RECORD EXTRACTS below:
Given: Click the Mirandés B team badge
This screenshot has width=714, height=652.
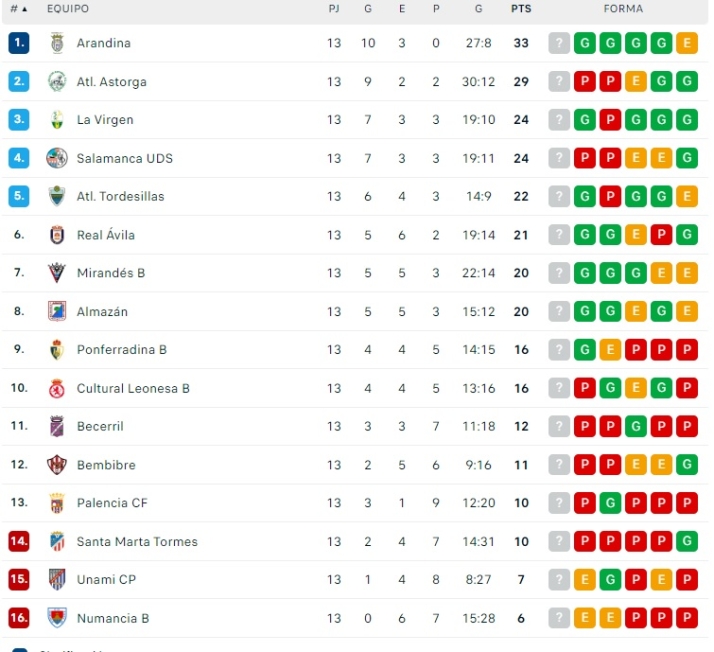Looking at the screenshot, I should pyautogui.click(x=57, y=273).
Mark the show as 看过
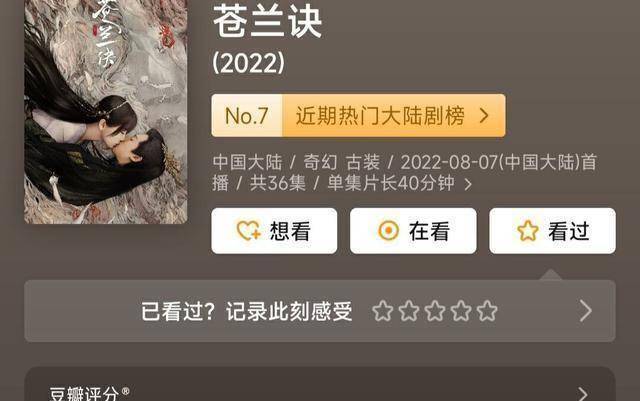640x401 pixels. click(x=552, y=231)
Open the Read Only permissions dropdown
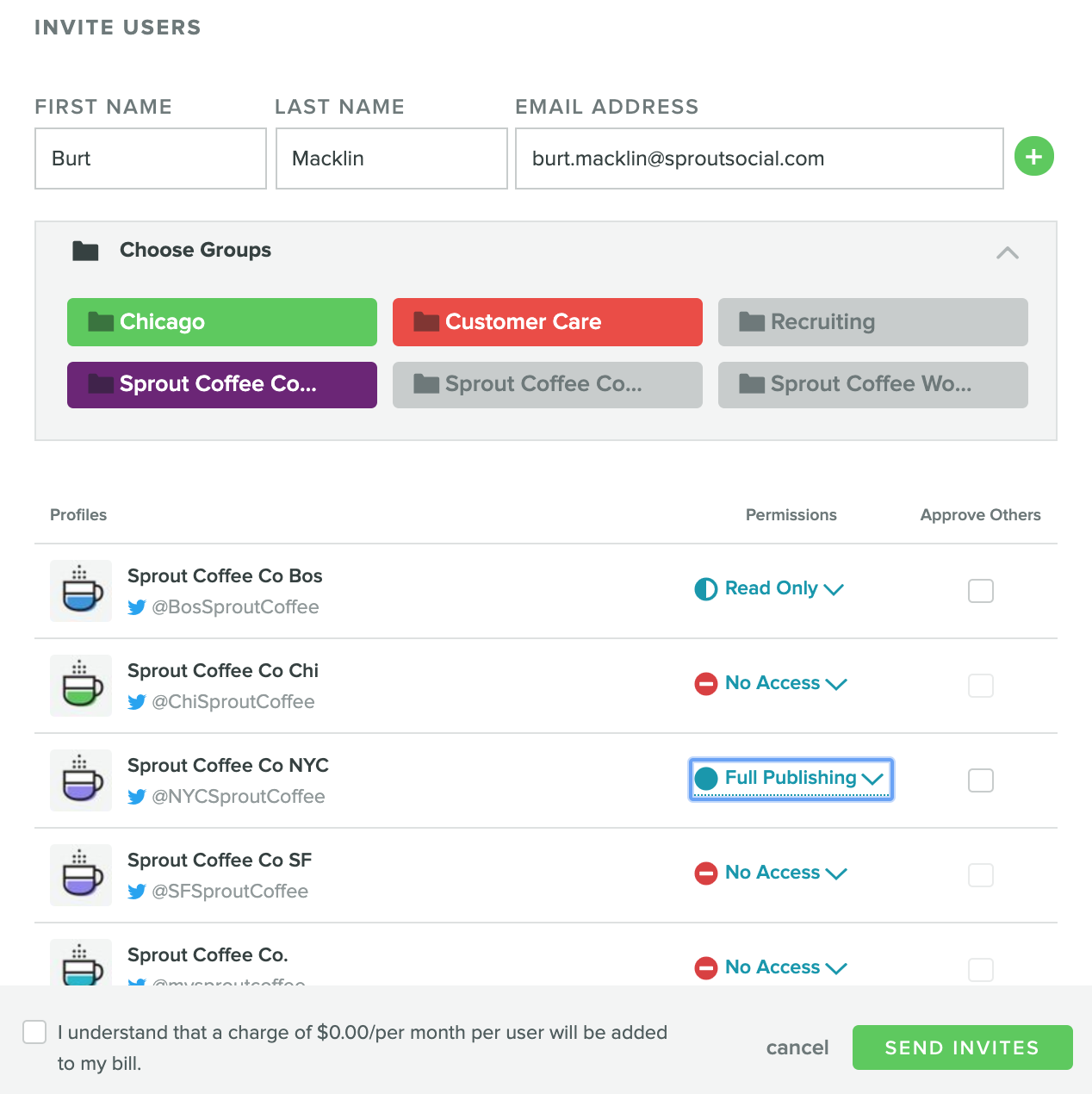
End of RECORD EXTRACTS.
WHAT IS REQUIRED - The expected output is each entry given again word for word, with pictures dropped.

TASK SOLUTION -
Given: Click the Mirandés B team badge
This screenshot has width=714, height=652.
Looking at the screenshot, I should pyautogui.click(x=57, y=273).
Mark the show as 看过
640x401 pixels. click(x=552, y=231)
Open the Read Only permissions dropdown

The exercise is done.